### WORK TO COMPLETE
Everything in the listing below must be set down again exactly.

### RECORDS FOR THIS EXERCISE
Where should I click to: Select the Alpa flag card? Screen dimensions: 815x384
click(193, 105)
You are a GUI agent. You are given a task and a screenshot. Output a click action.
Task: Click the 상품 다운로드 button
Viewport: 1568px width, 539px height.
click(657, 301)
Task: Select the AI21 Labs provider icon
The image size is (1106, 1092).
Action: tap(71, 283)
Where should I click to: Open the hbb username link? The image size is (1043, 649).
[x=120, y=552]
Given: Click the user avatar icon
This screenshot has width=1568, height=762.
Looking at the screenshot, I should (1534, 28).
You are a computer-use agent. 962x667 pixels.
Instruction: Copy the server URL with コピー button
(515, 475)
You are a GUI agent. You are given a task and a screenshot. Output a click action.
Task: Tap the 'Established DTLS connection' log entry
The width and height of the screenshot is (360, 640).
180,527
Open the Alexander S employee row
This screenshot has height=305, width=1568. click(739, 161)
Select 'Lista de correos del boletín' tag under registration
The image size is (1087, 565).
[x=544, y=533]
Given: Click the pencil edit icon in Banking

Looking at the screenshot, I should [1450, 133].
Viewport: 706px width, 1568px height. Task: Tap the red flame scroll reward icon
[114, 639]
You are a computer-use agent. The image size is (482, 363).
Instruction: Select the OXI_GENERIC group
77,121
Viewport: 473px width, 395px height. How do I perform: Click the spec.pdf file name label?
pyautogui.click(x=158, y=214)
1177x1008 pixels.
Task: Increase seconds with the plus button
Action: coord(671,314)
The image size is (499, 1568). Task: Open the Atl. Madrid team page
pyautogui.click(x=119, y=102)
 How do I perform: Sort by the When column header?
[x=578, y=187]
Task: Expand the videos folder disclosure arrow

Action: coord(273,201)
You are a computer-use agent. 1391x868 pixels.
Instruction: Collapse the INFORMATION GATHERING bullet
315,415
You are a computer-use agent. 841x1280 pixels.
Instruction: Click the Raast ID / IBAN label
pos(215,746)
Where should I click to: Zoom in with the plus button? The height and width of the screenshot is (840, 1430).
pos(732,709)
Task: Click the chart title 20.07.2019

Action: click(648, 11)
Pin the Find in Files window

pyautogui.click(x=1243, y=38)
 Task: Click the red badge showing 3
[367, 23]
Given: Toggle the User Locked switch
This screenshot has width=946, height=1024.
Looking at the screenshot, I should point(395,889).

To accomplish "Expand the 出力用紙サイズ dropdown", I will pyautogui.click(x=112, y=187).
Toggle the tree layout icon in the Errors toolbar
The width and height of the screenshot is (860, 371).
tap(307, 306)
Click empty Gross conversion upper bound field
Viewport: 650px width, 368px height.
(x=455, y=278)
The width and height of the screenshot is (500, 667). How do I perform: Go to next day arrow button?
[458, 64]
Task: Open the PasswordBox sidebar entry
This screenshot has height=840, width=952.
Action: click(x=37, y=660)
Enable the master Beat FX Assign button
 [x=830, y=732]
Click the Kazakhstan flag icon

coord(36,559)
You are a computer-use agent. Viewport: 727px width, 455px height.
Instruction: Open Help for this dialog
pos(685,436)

### EXPECTED ANSWER
Where should I click to: Select the Alpa flag card? Screen dimensions: 815x384
click(193, 105)
You are a GUI agent. You are given a task and a screenshot. Output a click action.
Task: Click the 상품 다운로드 button
Viewport: 1568px width, 539px height.
click(657, 301)
Task: Select the AI21 Labs provider icon
The image size is (1106, 1092).
Action: tap(71, 283)
Where should I click to: Open the hbb username link? The image size is (1043, 649).
[x=120, y=552]
Given: Click the user avatar icon
This screenshot has width=1568, height=762.
Looking at the screenshot, I should (1534, 28).
You are a computer-use agent. 962x667 pixels.
Instruction: Copy the server URL with コピー button
(515, 475)
You are a GUI agent. You are given a task and a screenshot. Output a click action.
Task: Tap the 'Established DTLS connection' log entry
The width and height of the screenshot is (360, 640).
180,527
Open the Alexander S employee row
This screenshot has height=305, width=1568. click(739, 161)
Select 'Lista de correos del boletín' tag under registration
The image size is (1087, 565).
[x=544, y=533]
Given: Click the pencil edit icon in Banking

Looking at the screenshot, I should [1450, 133].
Viewport: 706px width, 1568px height. Task: Tap the red flame scroll reward icon
[114, 639]
You are a computer-use agent. The image size is (482, 363).
Instruction: Select the OXI_GENERIC group
77,121
Viewport: 473px width, 395px height. How do I perform: Click the spec.pdf file name label?
pyautogui.click(x=158, y=214)
1177x1008 pixels.
Task: Increase seconds with the plus button
Action: coord(671,314)
The image size is (499, 1568). Task: Open the Atl. Madrid team page
pyautogui.click(x=119, y=102)
 How do I perform: Sort by the When column header?
[x=578, y=187]
Task: Expand the videos folder disclosure arrow

Action: coord(273,201)
You are a computer-use agent. 1391x868 pixels.
Instruction: Collapse the INFORMATION GATHERING bullet
315,415
You are a computer-use agent. 841x1280 pixels.
Instruction: Click the Raast ID / IBAN label
pos(215,746)
Where should I click to: Zoom in with the plus button? The height and width of the screenshot is (840, 1430).
pos(732,709)
Task: Click the chart title 20.07.2019

Action: click(648, 11)
Pin the Find in Files window

pyautogui.click(x=1243, y=38)
 Task: Click the red badge showing 3
[367, 23]
Given: Toggle the User Locked switch
This screenshot has width=946, height=1024.
Looking at the screenshot, I should point(395,889).

To accomplish "Expand the 出力用紙サイズ dropdown", I will pyautogui.click(x=112, y=187).
Toggle the tree layout icon in the Errors toolbar
The width and height of the screenshot is (860, 371).
tap(307, 306)
Click empty Gross conversion upper bound field
Viewport: 650px width, 368px height.
(x=455, y=278)
The width and height of the screenshot is (500, 667). How do I perform: Go to next day arrow button?
[458, 64]
Task: Open the PasswordBox sidebar entry
This screenshot has height=840, width=952.
Action: click(x=37, y=660)
Enable the master Beat FX Assign button
 [x=830, y=732]
Click the Kazakhstan flag icon

coord(36,559)
You are a computer-use agent. Viewport: 727px width, 455px height.
Instruction: Open Help for this dialog
pos(685,436)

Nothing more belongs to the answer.